Le morceau, extrait de l’album Ready to Die sorti en 1994 , est produit par Easy Mo Bee. C’est de ce track d’ailleurs que le titre Central Bookings est tiré. La boucle utilisée apparaît à 4’19.

Biggie et Easy Mo Bee viennent tous deux de Brooklyn et travaillent ensemble à une époque où East Coast et West Coast se livraient une guerre mortelle, qui coûtera la vie à Biggie.
Easy Mo Bee est une figure marquante de la scène new-yorkaise. Il a collaboré avec certains des plus grands talents de cette scène comme Big Daddy Kane, produit le premier album de GZA avant qu’il fonde le Wu-Tang, etc… La liste est longue et elle compte aussi Miles Davis avec l’album Doo-Bop sorte de pied d’entrée de Miles dans le Hip Hop, Easy ayant été recommandé par Russel Simmons, figure quasi tutélaire du Hip Hop et boss de Def Jam.
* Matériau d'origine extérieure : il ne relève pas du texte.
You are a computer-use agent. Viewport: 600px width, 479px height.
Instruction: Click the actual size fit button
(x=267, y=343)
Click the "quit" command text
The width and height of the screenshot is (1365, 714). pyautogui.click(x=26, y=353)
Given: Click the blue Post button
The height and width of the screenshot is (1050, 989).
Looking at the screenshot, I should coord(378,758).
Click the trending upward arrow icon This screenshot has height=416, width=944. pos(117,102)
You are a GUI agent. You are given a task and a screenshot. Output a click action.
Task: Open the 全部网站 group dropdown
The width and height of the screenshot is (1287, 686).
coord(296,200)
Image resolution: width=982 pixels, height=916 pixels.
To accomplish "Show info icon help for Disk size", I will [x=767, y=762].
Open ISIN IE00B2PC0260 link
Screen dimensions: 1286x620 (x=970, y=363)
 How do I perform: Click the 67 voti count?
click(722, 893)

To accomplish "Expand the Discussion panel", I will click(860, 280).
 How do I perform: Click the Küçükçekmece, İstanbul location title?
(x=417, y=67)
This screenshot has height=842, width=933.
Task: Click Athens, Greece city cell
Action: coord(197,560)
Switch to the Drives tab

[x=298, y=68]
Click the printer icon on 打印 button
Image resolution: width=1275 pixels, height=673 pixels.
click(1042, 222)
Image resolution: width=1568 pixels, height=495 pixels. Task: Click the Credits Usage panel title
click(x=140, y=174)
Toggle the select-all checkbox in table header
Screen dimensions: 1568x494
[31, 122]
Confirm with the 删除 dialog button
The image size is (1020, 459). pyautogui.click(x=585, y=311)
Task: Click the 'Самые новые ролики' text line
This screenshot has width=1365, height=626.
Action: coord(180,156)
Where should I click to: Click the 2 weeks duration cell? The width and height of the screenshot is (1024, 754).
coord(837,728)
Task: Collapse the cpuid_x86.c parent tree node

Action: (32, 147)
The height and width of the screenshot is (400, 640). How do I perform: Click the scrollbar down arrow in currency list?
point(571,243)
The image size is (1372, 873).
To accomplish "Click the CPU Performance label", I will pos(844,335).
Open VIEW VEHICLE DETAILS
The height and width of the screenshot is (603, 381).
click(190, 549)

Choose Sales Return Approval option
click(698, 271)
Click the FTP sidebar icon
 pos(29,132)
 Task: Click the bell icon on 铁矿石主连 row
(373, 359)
On retrouve ensuite Give Up the Goods (Just Step) de Mobb Deep (en feat. avec Big Noyd).

Le titre est extrait de l’album The Infamous, sorti en 1995. La boucle utilisée est à 0’11 et célèbre le quartier du Queens.
Mobb Deep est un groupe formé de Havoc et Prodigy, tous deux originaires du Queens. Le morceau est produit par Q-Tip, natif d’Harlem mais qui a grandi dans le Queens.
Celui-ci, en plus d’une carrière avec le groupe A Tribe called Quest et ensuite en solo, est un des producteurs les plus talentueux de ces trente dernières années. Il est aussi très représentatif, au même titre que Notorious Big, du Hip Hop new-yorkais. Il a toujours eu dans ses productions une certaine volonté de s’abreuver du passé et de mettre en avant les jeunes talents. Il crée des ponts.
Dans son travail il a une vraie logique de communauté où tout le monde est réuni par l’amour de la musique. Il représente un autre versant, moins vindicatif et moins clinquant du Hip Hop. On pourrait s’étendre sur le sujet, mais il est certain qu’on reviendra sur Q-Tip et aussi, certainement sur Mobb Deep.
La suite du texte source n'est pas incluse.